Getting and Hiring the Best Consultant
(This section includes advice graciously provided by Barbara
Davis, 317 South Hamline, St. Paul, Minnesota 55105)
1. Give interested people the information they need to
understand your needs by using a "request for proposal" (RFQ) or through direct
conversation. (See Sample Request for
Proposal.)
2. Get a written proposal from every interested party. (See Sample Proposal and
Consultation Plan.)
3. Get a bid on the fee and reimbursable
expenses.
4. Look at more than one proposal and examine them all
carefully.
5. Interview the best prospects and check their references.
(Consider their extent of expertise, listening skills, ability to adapt to
the nature of your organization, ability to coach to ensure the organization can
address the problem in the future, etc.)
6. Don't pick someone based only
on price.
7. Write a good contract including (see Sample Agreement for
Services):
· a list of "deliverables"
· a project completion date
·
a payment schedule
· checkpoints at which you can evaluate programs
· a
"bail-out" clause
· name of person in your agency who has the authority to
agree to expenditures or approve work
· agreement on reimbursable
expenses
· understanding on who will do the actual consulting
· (see
the following section, Additional Advice, about considerations regarding
IRS)
Additional
Advice (orient consultant, evaluate project, avoid IRS
penalties)
1. Help Consultants to Understand Your
Organization:
There are a few basic techniques which can greatly help
the consultant to understand your organization, particularly if they are brought
in to work organization-wide and non-technical issues.
a) Help them
understand your service(s), market(s) and stakeholder(s). For example,
provide them copies of your strategic plans, budgets, policies, most recent
annual report, organization charts, and advertising/promotions/sales literature.

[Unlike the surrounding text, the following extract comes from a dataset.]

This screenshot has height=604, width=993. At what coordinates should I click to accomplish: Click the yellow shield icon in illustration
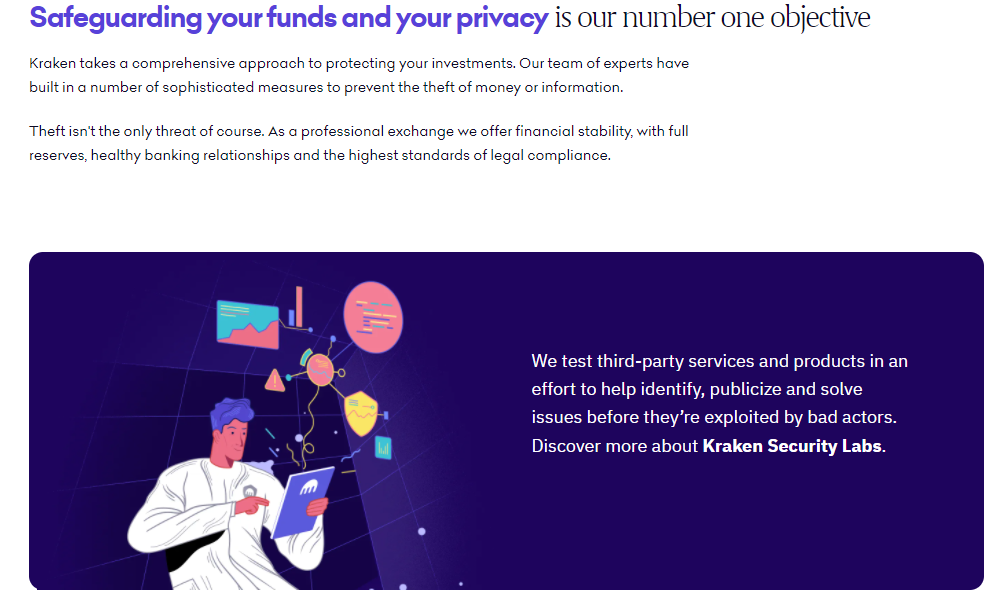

If there is a full range of these types of documents, your organization probably
values careful documentation when making important decisions, and will likely
prefer the same from the consulting project. If these documents appear to be
very comprehensive and include a great deal of graphs, figures, and numbers,
your organization probably highly values careful research, analysis, and
conclusions, and will prefer the same in the consultation project.
b)
Give them a sense for the overall nature of your organization, e.g., Are staff
highly independent and work alone or do they prefer working in teams? Do you go
for consensus on decisions even if it takes a long time to get or do you want
timely closure on decisions? Are their strong traditions you require based on
the diversity of your workforce? How does the staff feel about using
consultants?
c) Give them a sense for the overall priorities of your
organization, e.g., you might attempt to identify the general life stage of
your nonprofit, e.g., start-up, developing/building, stabilizing, declining,
etc. The stage will indicate your overall priorities, as well, e.g., getting any
help you can get, grabbing market share and/or more clients and/or more revenue,
developing a wide range of careful documentation, divesting resources while
ensuring client needs are met, etc.
2. Include Frequent
Evaluations, Including Project Follow-Up
The extent of the
consultant's and clients' participation in evaluating the project is often an
indicator of how much they really see themselves responsible for the overall,
long-term quality of the consulting project.
a) The consulting project
should be evaluated regularly, including briefly at the end of each meeting
(about the process used in that meeting), at mid-point in the planning effort,
and at its end. Specify in the contract that certain deliverables (e.g.,
tangible products, such as reports, presentations, project reviews, etc.) be
delivered during the project. Ideally, the project is evaluated at three months
and six months after completion of the project, particularly about whether the
consultant's recommendations were implemented or not and whether the project's
goals were reached or not.
b) Establish criteria early on from which
the overall consulting effort can be evaluated at the mid-point and end of the
project. Establish criteria by having you and the consultant specify what
constitutes a successful consulting project and process. Get descriptions to be
as detailed as possible to later know if the project was clearly a success or
not.
c) Don't base evaluations mostly on feelings.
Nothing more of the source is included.